Tuesday, June 19, 2012

Idealization


Identification of the young child with his parents gradually turns into idealization of them. The child's own ego ideals, the secret inner picture of himself as he feels he would like to be, are permanently established in his superego by this process of idealization.

Idealization, as a mental mechanism, is a device the ego adopts to escape the recrimi­nations of the superego. When it substitutes other ideals for the original parent ideals, it always includes at the core of the new ideals some fraction of the original pattern. "Ideal­istic love," as we have noted, is shaped in the inner image of one's parents.

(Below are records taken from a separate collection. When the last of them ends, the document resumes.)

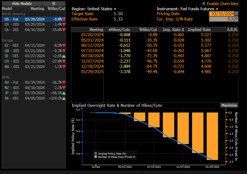Click the green up arrow for IN - OIS
Screen dimensions: 247x174
click(x=64, y=98)
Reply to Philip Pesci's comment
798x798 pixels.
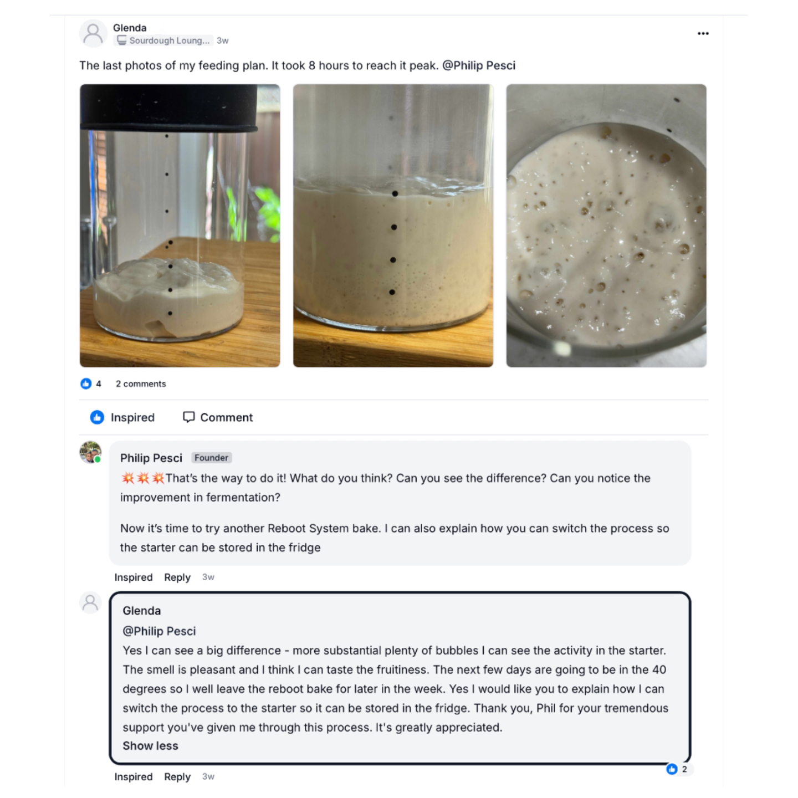pyautogui.click(x=177, y=577)
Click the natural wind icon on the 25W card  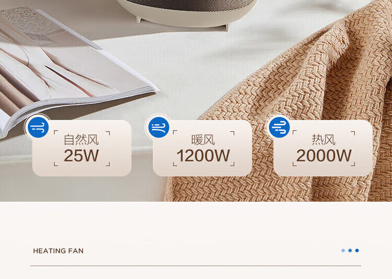click(x=38, y=127)
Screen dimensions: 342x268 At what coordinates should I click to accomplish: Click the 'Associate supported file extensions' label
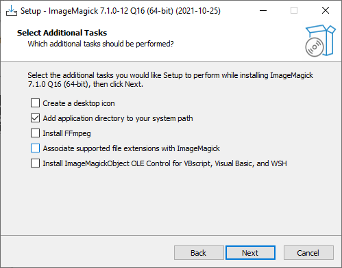(132, 148)
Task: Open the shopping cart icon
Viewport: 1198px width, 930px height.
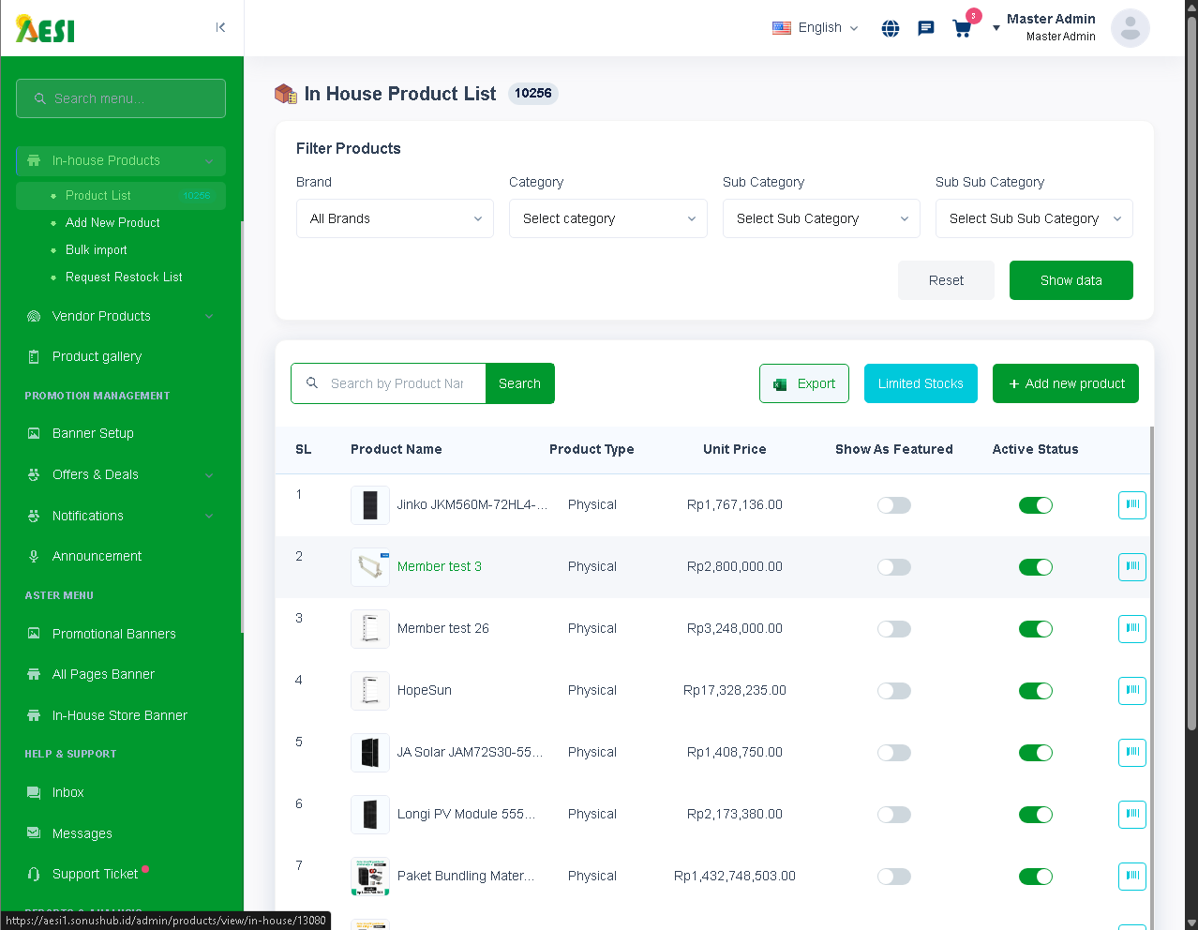Action: click(962, 28)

Like identification, idealization is usually uncritical. This often leads to overestimation of the people toward whom it is directed. We see idealization blissfully at work in young lovers, who refuse to see the least blemish in their beloveds.

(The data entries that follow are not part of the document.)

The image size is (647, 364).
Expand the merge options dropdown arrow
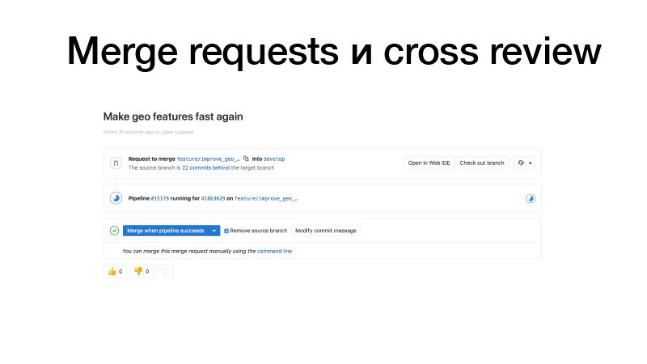coord(214,231)
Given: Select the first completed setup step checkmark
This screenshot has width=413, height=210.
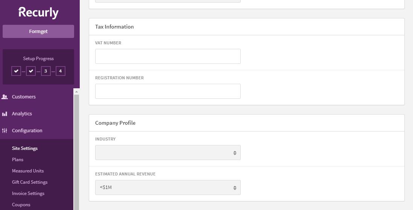Looking at the screenshot, I should [16, 71].
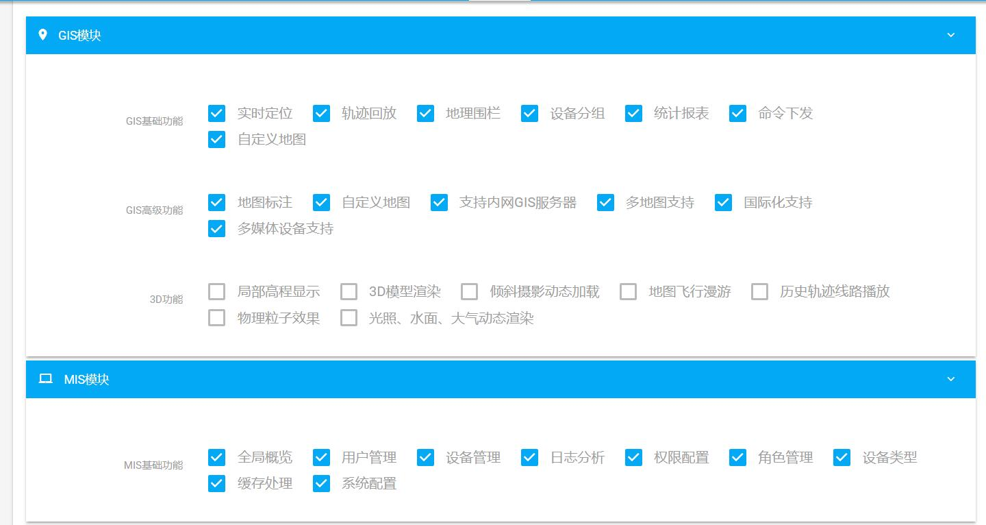Viewport: 986px width, 525px height.
Task: Uncheck 支持内网GIS服务器
Action: [x=439, y=202]
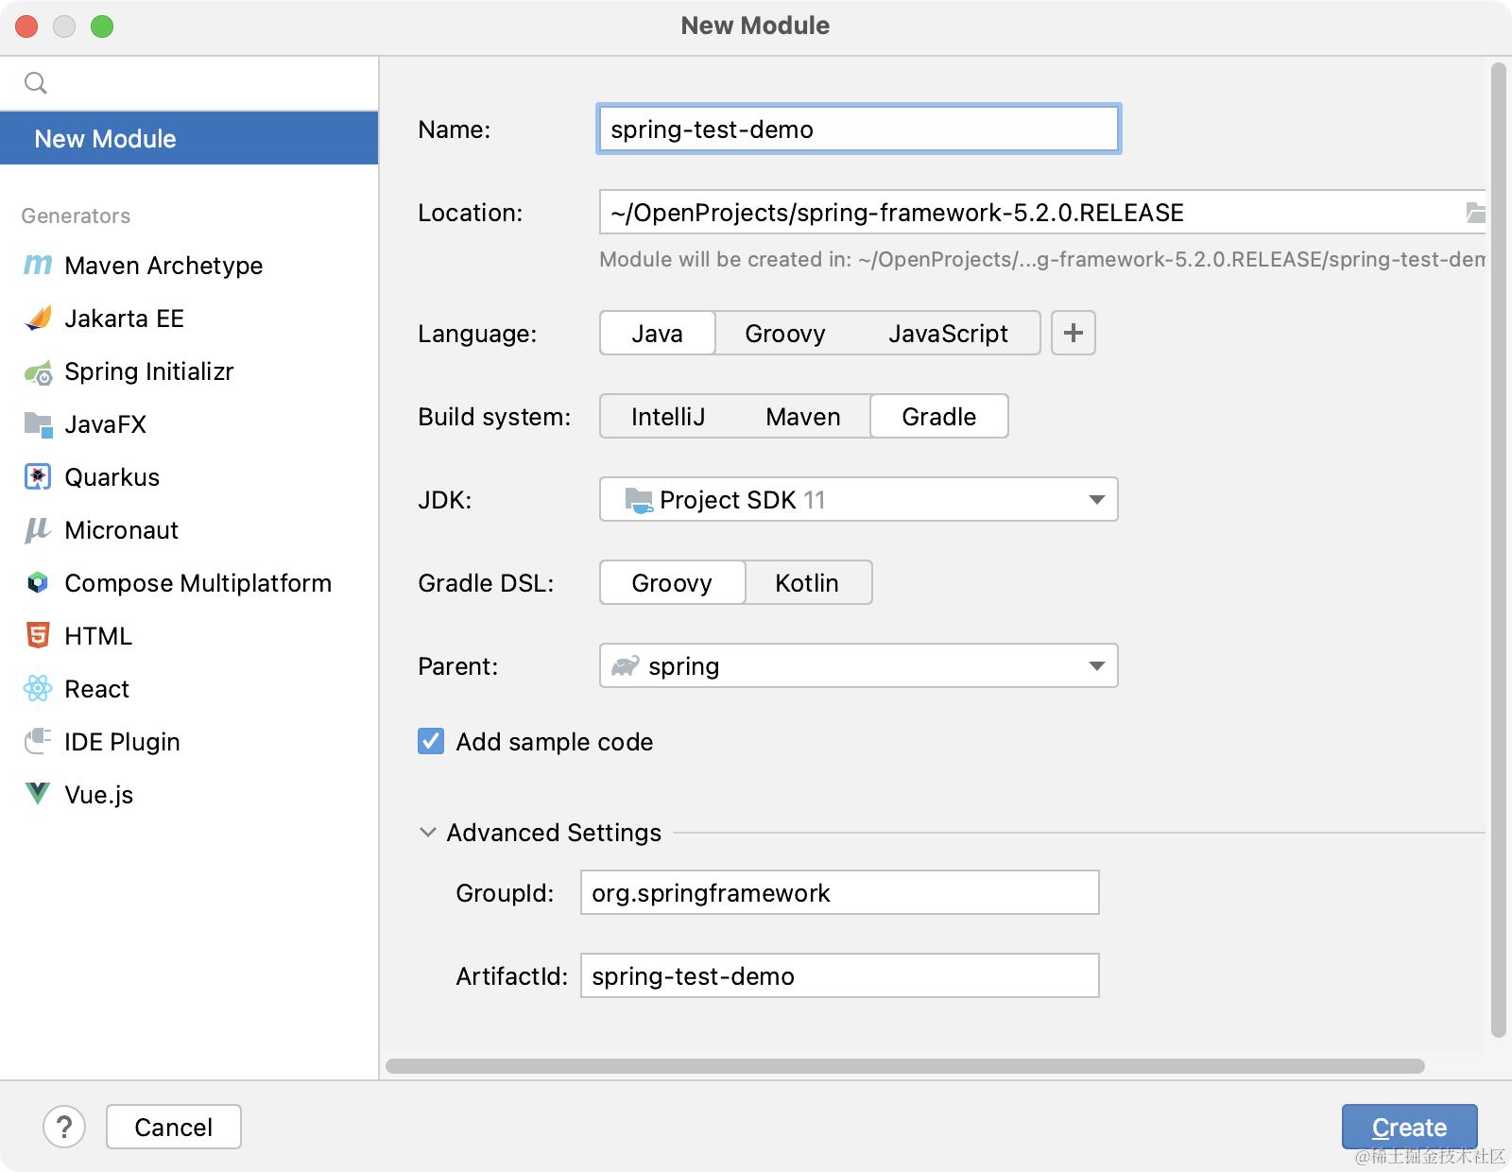The width and height of the screenshot is (1512, 1172).
Task: Click the plus icon to add language
Action: click(1073, 333)
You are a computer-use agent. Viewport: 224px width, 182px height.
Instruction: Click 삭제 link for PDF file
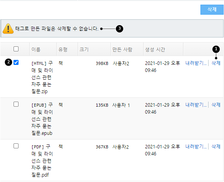click(x=216, y=146)
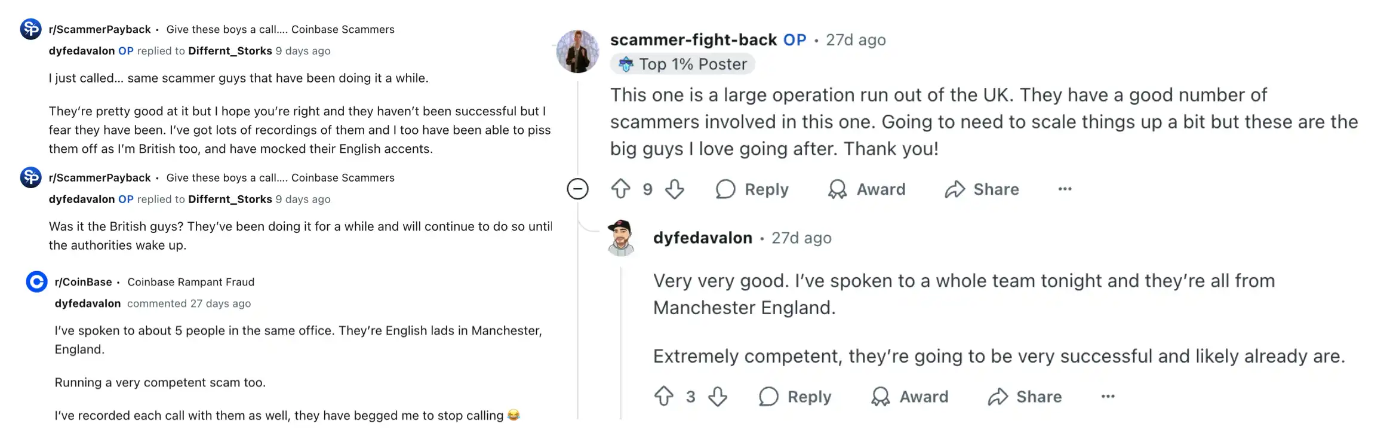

Idealization is also employed at the very highest cultural levels in religious worship and love of God, commonly idealized as Father, all-powerful and all-loving. We attribute  to God  all  that is best in  man.

Regression
Regression means reverting to immature and often childish behavior in the presence of current difficulties and frustrations. In terms of overt behavior it is one of the easiest of the mental mechanisms to observe and identify in other people. We all know the boy who won't play if he can't be captain of the team; the girl who sulks or goes into a temper tantrum if she misses a much-desired date; the tennis player who smashes his racket when he loses a match; the "perpetual undergraduate" col­lege alumnus, yelling himself hoarse at a football game; the child who throws himself on the floor and screams at the top of his lungs when he is denied candy. Not all re­gressive behavior is as obvious as the exam­ples given, but they should give the general idea.

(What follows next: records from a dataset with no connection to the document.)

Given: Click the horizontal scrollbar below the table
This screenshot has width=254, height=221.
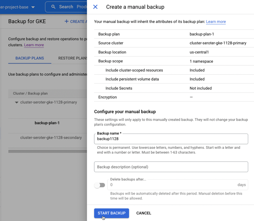Looking at the screenshot, I should [47, 151].
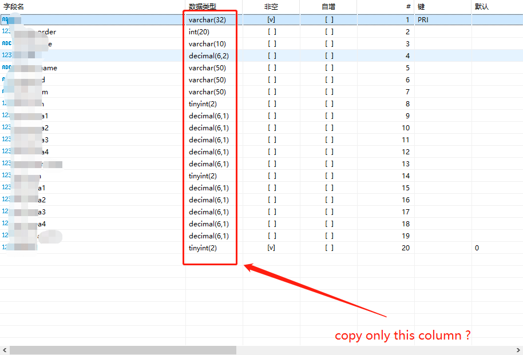Open the data type dropdown for varchar(10)
523x355 pixels.
click(x=209, y=43)
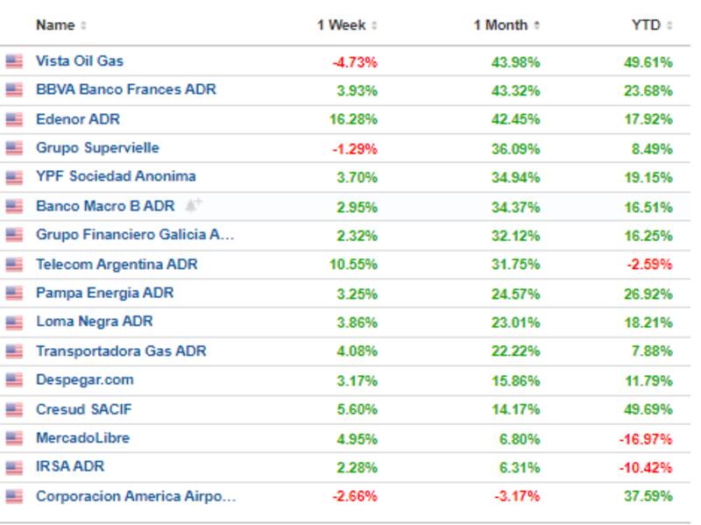701x525 pixels.
Task: Select the flag icon for YPF Sociedad Anonima
Action: pos(14,177)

Regression is a retreat from the complexi­ties of the present to the fancied security of the past. The ego feels more comfortable  for the moment in seeking an old solution for a present problem. Tears and tantrums, how­ever, rarely if ever get a person what he really wants.

Projection
Nobody likes to fail. We frequently seek to excuse our own failings by blaming them on someone or something else. The student who is failing a college course may sincerely but erroneously believe that the instructor is down on him the poor workman blames his tools Auto accidents are always "the other fellow's fault." When the ego rejects respon­sibility for failure and projects the blame elsewhere, it is employing the mental mecha­nism of projection.

But the process of projection may be much broader than merely excusing. We may, for example, project our own feelings on other people or the world at large. When we feel "blue," we may see the whole world as black. This is a false picture. We often attri­bute our own most undesirable traits to other people. If we are "bad." they are worse. We are most prone to project on others those feelings which trouble us most. Thus, if we feel secretly hostile toward somebody else, we may imagine that he is equally hostile toward us which may or may not be the case. Seeing others in a distorted image of our­selves may make us unduly critical, sarcasiic, cynical, and pessimistic.

Substitution
Substitution and displacement are mental mechanisms akin to projection. We sometimes substitute one love object for another as does the childless woman who lavishes ma­ternal affection upon a dog or cat. We may also displace our feelings, sometimes because we are afraid to express them toward the person who aroused them. Thus a man may be angry at his boss but displace his anger on his wife for some trivial reason. A girl who is angry at her parents may take it out in a quarrel  with  her boy friend, or vice versa.